Re: [IndexDB] Proposal for async API changes from Jonas Sicking on 2010-06-09 (public-webapps@w3.org from April to June 2010)

From: Jonas Sicking <jonas@sicking.cc>
Date: Wed, 9 Jun 2010 11:25:05 -0700
To: Jeremy Orlow <jorlow@chromium.org>
Cc: Shawn Wilsher <sdwilsh@mozilla.com>, Webapps WG <public-webapps@w3.org>
Message-ID: <AANLkTikxufeJMAmtc8-hCSmxYj8mnhg8bNfwXBFN28k3@mail.gmail.com>
On Wed, Jun 9, 2010 at 7:42 AM, Jeremy Orlow <jorlow@chromium.org> wrote:
> On Tue, May 18, 2010 at 8:34 PM, Jonas Sicking <jonas@sicking.cc> wrote:
>>
>> On Tue, May 18, 2010 at 12:10 PM, Jeremy Orlow <jorlow@chromium.org>
>> wrote:
>> > I'm not sure I like the idea of offering sync cursors either since the
>> > UA
>> > will either need to load everything into memory before starting or risk
>> > blocking on disk IO for large data sets.  Thus I'm not sure I support
>> > the
>> > idea of synchronous cursors.  But, at the same time, I'm concerned about
>> > the
>> > overhead of firing one event per value with async cursors.  Which is
>> > why I
>> > was suggesting an interface where the common case (the data is in
>> > memory) is
>> > done synchronously but the uncommon case (we'd block if we had to
>> > respond
>> > synchronously) has to be handled since we guarantee that the first time
>> > will
>> > be forced to be asynchronous.
>> > Like I said, I'm not super happy with what I proposed, but I think some
>> > hybrid async/sync interface is really what we need.  Have you guys spent
>> > any
>> > time thinking about something like this?  How dead-set are you on
>> > synchronous cursors?
>>
>> The idea is that synchronous cursors load all the required data into
>> memory, yes. I think it would help authors a lot to be able to load
>> small chunks of data into memory and read and write to it
>> synchronously. Dealing with asynchronous operations constantly is
>> certainly possible, but a bit of a pain for authors.
>>
>> I don't think we should obsess too much about not keeping things in
>> memory, we already have things like canvas and the DOM which adds up
>> to non-trivial amounts of memory.
>>
>> Just because data is loaded from a database doesn't mean it's huge.
>>
>> I do note that you're not as concerned about getAll(), which actually
>> have worse memory characteristics than synchronous cursors since you
>> need to create the full JS object graph in memory.
>
> I've been thinking about this off and on since the original proposal was
> made, and I just don't feel right about getAll() or synchronous cursors.

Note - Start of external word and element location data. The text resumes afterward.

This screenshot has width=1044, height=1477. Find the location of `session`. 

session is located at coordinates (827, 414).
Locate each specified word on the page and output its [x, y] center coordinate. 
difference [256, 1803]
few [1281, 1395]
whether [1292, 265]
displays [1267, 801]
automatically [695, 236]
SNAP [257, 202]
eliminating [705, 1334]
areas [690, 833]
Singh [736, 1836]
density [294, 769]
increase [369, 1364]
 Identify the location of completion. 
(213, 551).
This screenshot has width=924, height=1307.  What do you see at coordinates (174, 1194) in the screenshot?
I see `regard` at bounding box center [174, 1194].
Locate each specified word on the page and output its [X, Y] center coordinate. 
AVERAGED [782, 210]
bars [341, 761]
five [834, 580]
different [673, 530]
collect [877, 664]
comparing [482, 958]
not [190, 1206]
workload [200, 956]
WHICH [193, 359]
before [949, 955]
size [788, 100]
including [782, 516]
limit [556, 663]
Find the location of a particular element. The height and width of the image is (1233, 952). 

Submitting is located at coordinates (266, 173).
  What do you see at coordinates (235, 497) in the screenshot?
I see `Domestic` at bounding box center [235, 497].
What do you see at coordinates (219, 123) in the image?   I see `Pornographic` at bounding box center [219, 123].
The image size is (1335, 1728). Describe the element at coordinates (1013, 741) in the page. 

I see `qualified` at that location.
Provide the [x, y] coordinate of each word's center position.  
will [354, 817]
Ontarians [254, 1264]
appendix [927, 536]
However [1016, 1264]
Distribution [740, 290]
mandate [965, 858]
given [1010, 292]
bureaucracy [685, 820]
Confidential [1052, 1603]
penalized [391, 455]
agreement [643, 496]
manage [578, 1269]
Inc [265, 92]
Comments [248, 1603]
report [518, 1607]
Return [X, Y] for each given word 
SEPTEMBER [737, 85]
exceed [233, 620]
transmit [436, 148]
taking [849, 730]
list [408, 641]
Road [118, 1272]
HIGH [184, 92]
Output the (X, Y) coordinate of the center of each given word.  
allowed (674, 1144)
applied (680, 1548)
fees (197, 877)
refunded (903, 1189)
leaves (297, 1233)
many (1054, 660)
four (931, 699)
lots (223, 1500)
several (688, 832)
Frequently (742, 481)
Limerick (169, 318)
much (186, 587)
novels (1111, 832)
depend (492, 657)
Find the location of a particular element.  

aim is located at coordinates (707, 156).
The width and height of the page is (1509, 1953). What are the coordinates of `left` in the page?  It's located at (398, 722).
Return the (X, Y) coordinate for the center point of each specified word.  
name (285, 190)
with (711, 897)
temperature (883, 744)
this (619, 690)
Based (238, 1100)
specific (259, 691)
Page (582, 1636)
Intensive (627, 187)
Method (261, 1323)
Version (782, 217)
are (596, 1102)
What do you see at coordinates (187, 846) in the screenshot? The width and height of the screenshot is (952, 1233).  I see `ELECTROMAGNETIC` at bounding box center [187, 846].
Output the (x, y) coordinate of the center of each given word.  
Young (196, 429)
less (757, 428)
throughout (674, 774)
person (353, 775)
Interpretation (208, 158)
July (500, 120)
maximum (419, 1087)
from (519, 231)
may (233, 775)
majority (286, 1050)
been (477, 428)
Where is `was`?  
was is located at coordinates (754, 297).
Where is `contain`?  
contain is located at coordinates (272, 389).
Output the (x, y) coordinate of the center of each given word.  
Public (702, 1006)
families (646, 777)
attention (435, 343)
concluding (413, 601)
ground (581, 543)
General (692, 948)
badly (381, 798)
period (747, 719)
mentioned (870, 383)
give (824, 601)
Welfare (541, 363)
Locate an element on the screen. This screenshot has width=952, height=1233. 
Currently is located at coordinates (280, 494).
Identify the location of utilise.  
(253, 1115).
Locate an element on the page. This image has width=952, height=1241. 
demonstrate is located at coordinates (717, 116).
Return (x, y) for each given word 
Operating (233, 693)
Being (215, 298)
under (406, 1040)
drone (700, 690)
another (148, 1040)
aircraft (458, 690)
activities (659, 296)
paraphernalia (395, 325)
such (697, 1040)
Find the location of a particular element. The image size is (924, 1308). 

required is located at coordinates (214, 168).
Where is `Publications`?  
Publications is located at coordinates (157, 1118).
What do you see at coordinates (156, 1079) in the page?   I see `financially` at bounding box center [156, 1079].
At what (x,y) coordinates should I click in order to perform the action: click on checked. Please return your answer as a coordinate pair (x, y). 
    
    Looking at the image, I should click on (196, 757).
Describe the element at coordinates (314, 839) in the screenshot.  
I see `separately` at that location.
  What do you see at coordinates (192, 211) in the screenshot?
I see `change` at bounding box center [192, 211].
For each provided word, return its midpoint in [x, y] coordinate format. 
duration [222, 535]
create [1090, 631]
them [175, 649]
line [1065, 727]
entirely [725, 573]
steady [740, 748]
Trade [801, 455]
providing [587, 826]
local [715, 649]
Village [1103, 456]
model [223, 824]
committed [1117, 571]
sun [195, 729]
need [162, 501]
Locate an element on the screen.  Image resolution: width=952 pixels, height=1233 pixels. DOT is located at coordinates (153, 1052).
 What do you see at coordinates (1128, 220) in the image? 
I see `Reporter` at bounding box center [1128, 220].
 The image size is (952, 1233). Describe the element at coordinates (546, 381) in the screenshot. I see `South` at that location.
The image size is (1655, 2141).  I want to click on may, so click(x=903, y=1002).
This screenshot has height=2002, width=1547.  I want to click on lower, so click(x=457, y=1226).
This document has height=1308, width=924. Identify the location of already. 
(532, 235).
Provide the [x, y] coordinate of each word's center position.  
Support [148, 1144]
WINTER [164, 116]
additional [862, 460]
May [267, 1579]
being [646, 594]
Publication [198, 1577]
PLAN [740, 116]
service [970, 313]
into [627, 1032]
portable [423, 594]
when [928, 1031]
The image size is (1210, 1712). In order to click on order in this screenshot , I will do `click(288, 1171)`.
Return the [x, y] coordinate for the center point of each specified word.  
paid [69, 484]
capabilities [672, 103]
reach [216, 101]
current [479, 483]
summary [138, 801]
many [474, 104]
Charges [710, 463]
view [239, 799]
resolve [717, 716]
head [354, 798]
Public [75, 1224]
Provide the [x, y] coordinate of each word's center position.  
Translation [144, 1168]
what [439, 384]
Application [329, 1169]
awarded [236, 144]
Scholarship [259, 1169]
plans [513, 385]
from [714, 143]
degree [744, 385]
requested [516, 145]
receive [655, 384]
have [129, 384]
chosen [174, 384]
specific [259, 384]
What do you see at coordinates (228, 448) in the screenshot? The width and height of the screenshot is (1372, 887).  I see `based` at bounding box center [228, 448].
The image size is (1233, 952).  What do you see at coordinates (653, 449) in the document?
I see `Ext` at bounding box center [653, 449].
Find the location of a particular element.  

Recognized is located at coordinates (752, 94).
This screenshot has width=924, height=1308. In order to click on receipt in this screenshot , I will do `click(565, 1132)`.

>  You make some good points about there already being many ways to overwhelm
> ram with webAPIs, but is there any place we make it so easy?  You're right
> that just because it's a database doesn't mean it needs to be huge, but
> often times they can get quite big.  And if a developer doesn't spend time
> making sure they test their app with the upper ends of what users may
> possibly see, it just seems like this is a recipe for problems.
> Here's a concrete example: structured clone allows you to store image data.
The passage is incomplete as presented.